What Garrett’s Desk Is Actually Seeing

Goldman’s prime brokerage data captures how hedge funds and institutional desks are actually positioned, not what they say publicly.

Goldman Sachs reported the largest weekly gross unwinding by clients in seven months. The heaviest de-grossing landed in consumer discretionary and tech, the third-largest such unwind in five years. That is not trimming at the edges.

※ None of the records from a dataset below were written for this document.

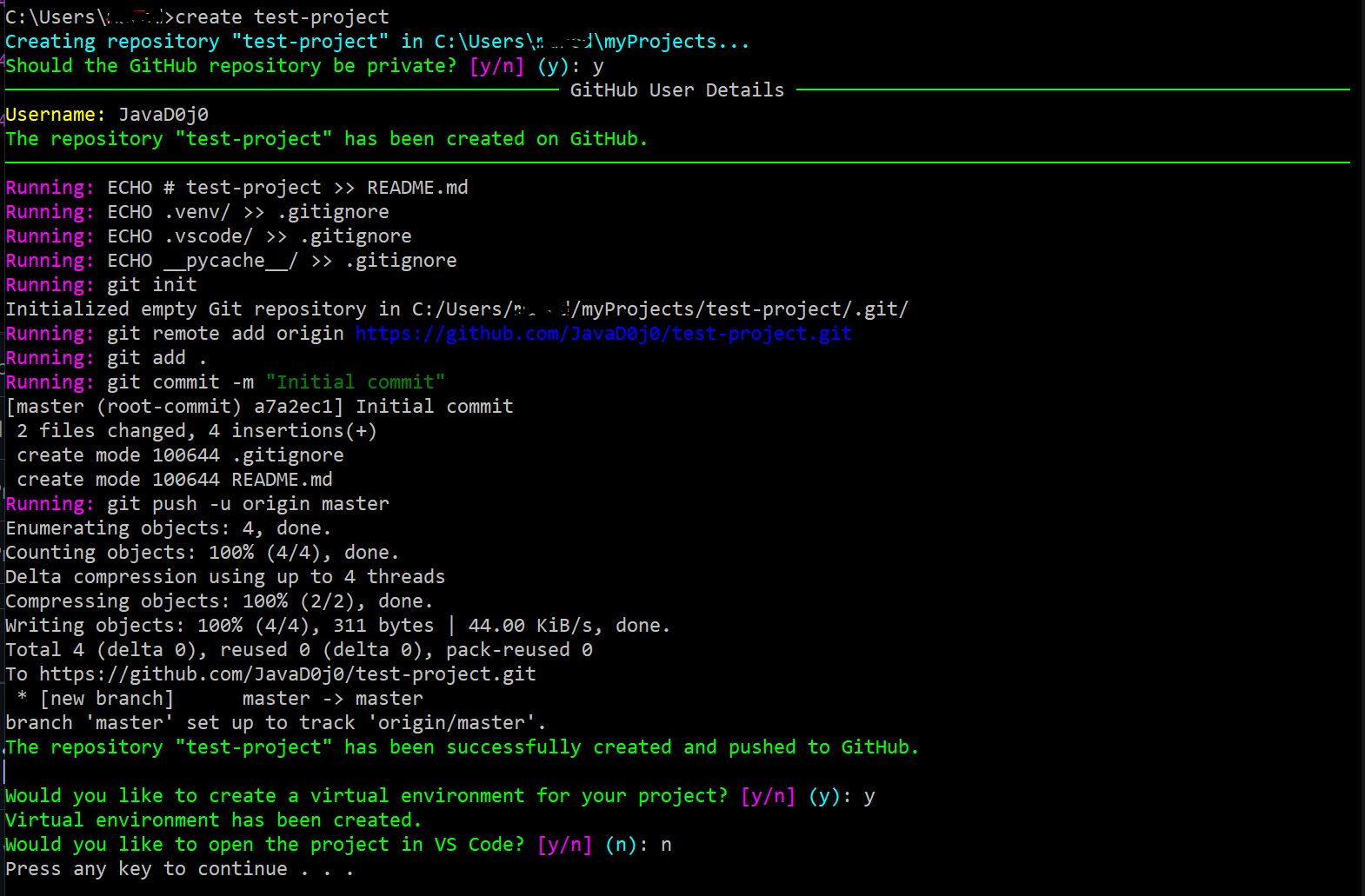This screenshot has width=1365, height=896.
Task: Click 'Virtual environment has been created.' message
Action: pyautogui.click(x=213, y=820)
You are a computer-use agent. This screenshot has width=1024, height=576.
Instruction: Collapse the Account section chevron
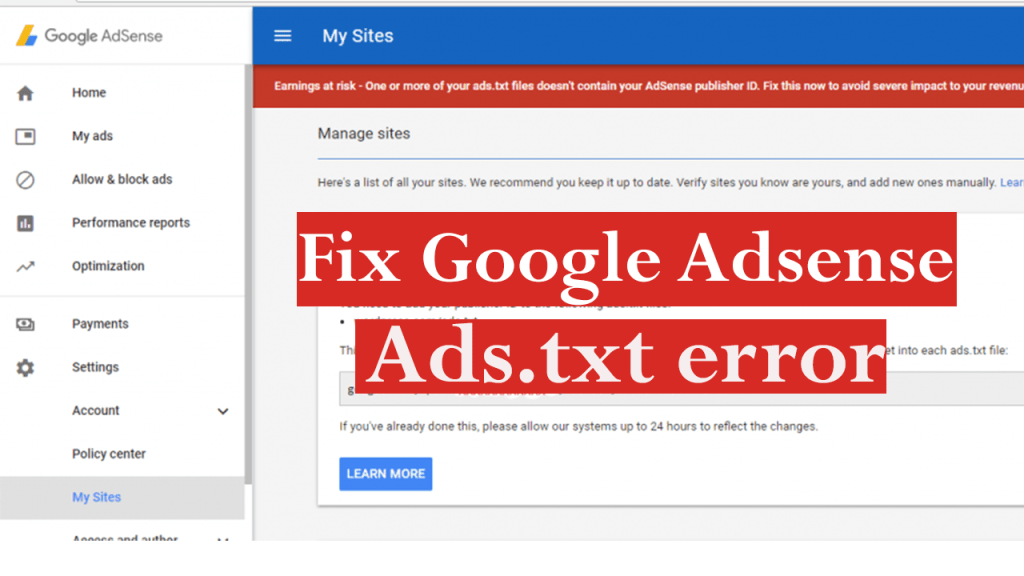[223, 411]
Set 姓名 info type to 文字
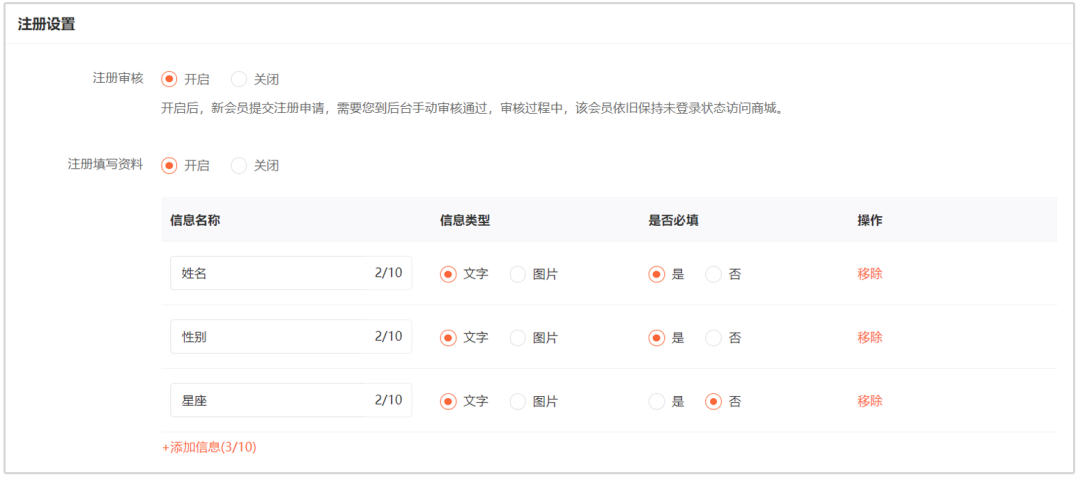1080x477 pixels. [449, 274]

It is the engine room being lightened precisely as the index sits at record levels.

The Mutual Fund Underweight: 723 Basis Points

The Goldman note on mutual fund positioning confirmed what the prime data implied.

  • Large-cap mutual funds increased their underweight position in the Magnificent 7 to 723 basis points in Q1 2026 from 710 basis points in Q4 2025. 
  • Funds reduced ownership in every single Mag 7 name on a net shares basis in Q1
  • The largest reduction was in Alphabet (NASDAQ: GOOGL), despite its strong YTD performance
  • AAPL, NVDA, GOOGL, and AMZN outperformed year-to-date while MSFT, TSLA, and META lagged, creating sharp dispersion inside the group 
  • Only 29% of large-cap active funds outperformed their benchmarks below the 37% historical average

Where Funds Are Rotating Instead

The rotation out of Mag 7 is not a cash move; it is a move to different AI exposure.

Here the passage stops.